» AIM OF THE TASK: Print every one of the rows below word for word, with no changes.

» EXTRACTED ENTRIES:
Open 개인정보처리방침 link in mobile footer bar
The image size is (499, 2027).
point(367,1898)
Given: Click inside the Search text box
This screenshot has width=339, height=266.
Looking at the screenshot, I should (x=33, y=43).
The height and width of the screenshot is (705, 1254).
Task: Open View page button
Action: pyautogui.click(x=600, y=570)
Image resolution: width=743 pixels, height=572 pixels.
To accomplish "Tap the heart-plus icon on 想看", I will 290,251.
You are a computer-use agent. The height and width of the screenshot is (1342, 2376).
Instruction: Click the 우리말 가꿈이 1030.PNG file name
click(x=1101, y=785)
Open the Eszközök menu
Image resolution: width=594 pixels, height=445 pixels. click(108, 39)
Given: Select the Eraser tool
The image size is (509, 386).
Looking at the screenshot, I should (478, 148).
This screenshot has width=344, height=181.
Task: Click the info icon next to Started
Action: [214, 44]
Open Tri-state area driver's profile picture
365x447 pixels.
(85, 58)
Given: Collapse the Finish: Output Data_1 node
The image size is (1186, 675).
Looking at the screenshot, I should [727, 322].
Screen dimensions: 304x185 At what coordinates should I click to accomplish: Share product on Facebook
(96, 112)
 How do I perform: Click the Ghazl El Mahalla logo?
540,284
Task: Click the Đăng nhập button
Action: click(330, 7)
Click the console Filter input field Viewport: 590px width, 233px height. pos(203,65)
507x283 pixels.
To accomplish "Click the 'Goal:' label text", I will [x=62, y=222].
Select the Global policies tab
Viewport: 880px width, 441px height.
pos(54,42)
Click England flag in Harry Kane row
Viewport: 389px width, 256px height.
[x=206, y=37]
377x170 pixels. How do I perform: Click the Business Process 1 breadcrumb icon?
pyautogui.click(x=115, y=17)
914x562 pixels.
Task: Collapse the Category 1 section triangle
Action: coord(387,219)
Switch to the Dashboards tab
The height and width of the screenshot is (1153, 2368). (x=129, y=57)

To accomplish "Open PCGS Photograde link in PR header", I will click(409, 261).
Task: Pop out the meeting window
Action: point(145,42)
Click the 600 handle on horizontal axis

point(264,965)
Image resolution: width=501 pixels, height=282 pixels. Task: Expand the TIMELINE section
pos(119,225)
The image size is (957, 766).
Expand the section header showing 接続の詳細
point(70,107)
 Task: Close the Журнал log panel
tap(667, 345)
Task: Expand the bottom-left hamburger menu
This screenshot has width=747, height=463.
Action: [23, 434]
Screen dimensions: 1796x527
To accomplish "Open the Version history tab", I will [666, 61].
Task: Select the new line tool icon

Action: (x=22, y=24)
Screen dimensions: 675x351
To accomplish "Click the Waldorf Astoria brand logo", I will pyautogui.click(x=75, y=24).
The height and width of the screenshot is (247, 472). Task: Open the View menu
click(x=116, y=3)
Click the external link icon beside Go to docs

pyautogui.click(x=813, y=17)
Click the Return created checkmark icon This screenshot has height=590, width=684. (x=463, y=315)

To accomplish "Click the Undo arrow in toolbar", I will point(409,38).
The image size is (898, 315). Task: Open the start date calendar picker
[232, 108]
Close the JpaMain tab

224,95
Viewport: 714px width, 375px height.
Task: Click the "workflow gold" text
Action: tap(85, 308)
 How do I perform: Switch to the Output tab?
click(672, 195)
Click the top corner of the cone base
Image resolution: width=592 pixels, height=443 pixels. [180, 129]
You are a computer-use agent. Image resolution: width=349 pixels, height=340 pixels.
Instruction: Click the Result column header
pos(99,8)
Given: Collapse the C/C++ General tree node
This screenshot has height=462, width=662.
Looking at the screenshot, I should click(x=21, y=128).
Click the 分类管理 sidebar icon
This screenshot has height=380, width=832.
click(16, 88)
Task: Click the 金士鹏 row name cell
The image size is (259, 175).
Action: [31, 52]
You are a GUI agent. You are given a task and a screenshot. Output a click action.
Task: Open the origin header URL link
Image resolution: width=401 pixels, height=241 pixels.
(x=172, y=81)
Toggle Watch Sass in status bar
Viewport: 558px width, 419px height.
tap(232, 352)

» COMPLETE OUTPUT:
Open 개인정보처리방침 link in mobile footer bar
The image size is (499, 2027).
point(367,1898)
Given: Click inside the Search text box
This screenshot has width=339, height=266.
Looking at the screenshot, I should (x=33, y=43).
The height and width of the screenshot is (705, 1254).
Task: Open View page button
Action: pyautogui.click(x=600, y=570)
Image resolution: width=743 pixels, height=572 pixels.
To accomplish "Tap the heart-plus icon on 想看", I will 290,251.
You are a computer-use agent. The height and width of the screenshot is (1342, 2376).
Instruction: Click the 우리말 가꿈이 1030.PNG file name
click(x=1101, y=785)
Open the Eszközök menu
Image resolution: width=594 pixels, height=445 pixels. click(108, 39)
Given: Select the Eraser tool
The image size is (509, 386).
Looking at the screenshot, I should (478, 148).
This screenshot has width=344, height=181.
Task: Click the info icon next to Started
Action: [214, 44]
Open Tri-state area driver's profile picture
365x447 pixels.
(85, 58)
Given: Collapse the Finish: Output Data_1 node
The image size is (1186, 675).
Looking at the screenshot, I should [727, 322].
Screen dimensions: 304x185 At what coordinates should I click to accomplish: Share product on Facebook
(96, 112)
 How do I perform: Click the Ghazl El Mahalla logo?
540,284
Task: Click the Đăng nhập button
Action: click(330, 7)
Click the console Filter input field Viewport: 590px width, 233px height. pos(203,65)
507x283 pixels.
To accomplish "Click the 'Goal:' label text", I will [x=62, y=222].
Select the Global policies tab
Viewport: 880px width, 441px height.
pos(54,42)
Click England flag in Harry Kane row
Viewport: 389px width, 256px height.
[x=206, y=37]
377x170 pixels. How do I perform: Click the Business Process 1 breadcrumb icon?
pyautogui.click(x=115, y=17)
914x562 pixels.
Task: Collapse the Category 1 section triangle
Action: coord(387,219)
Switch to the Dashboards tab
The height and width of the screenshot is (1153, 2368). (x=129, y=57)

To accomplish "Open PCGS Photograde link in PR header", I will click(409, 261).
Task: Pop out the meeting window
Action: point(145,42)
Click the 600 handle on horizontal axis

point(264,965)
Image resolution: width=501 pixels, height=282 pixels. Task: Expand the TIMELINE section
pos(119,225)
The image size is (957, 766).
Expand the section header showing 接続の詳細
point(70,107)
 Task: Close the Журнал log panel
tap(667, 345)
Task: Expand the bottom-left hamburger menu
This screenshot has width=747, height=463.
Action: [23, 434]
Screen dimensions: 1796x527
To accomplish "Open the Version history tab", I will [666, 61].
Task: Select the new line tool icon

Action: (x=22, y=24)
Screen dimensions: 675x351
To accomplish "Click the Waldorf Astoria brand logo", I will pyautogui.click(x=75, y=24).
The height and width of the screenshot is (247, 472). Task: Open the View menu
click(x=116, y=3)
Click the external link icon beside Go to docs

pyautogui.click(x=813, y=17)
Click the Return created checkmark icon This screenshot has height=590, width=684. (x=463, y=315)

To accomplish "Click the Undo arrow in toolbar", I will point(409,38).
The image size is (898, 315). Task: Open the start date calendar picker
[232, 108]
Close the JpaMain tab

224,95
Viewport: 714px width, 375px height.
Task: Click the "workflow gold" text
Action: tap(85, 308)
 How do I perform: Switch to the Output tab?
click(672, 195)
Click the top corner of the cone base
Image resolution: width=592 pixels, height=443 pixels. [180, 129]
You are a computer-use agent. Image resolution: width=349 pixels, height=340 pixels.
Instruction: Click the Result column header
pos(99,8)
Given: Collapse the C/C++ General tree node
This screenshot has height=462, width=662.
Looking at the screenshot, I should click(x=21, y=128).
Click the 分类管理 sidebar icon
This screenshot has height=380, width=832.
click(16, 88)
Task: Click the 金士鹏 row name cell
The image size is (259, 175).
Action: [31, 52]
You are a GUI agent. You are given a task and a screenshot. Output a click action.
Task: Open the origin header URL link
Image resolution: width=401 pixels, height=241 pixels.
(x=172, y=81)
Toggle Watch Sass in status bar
Viewport: 558px width, 419px height.
tap(232, 352)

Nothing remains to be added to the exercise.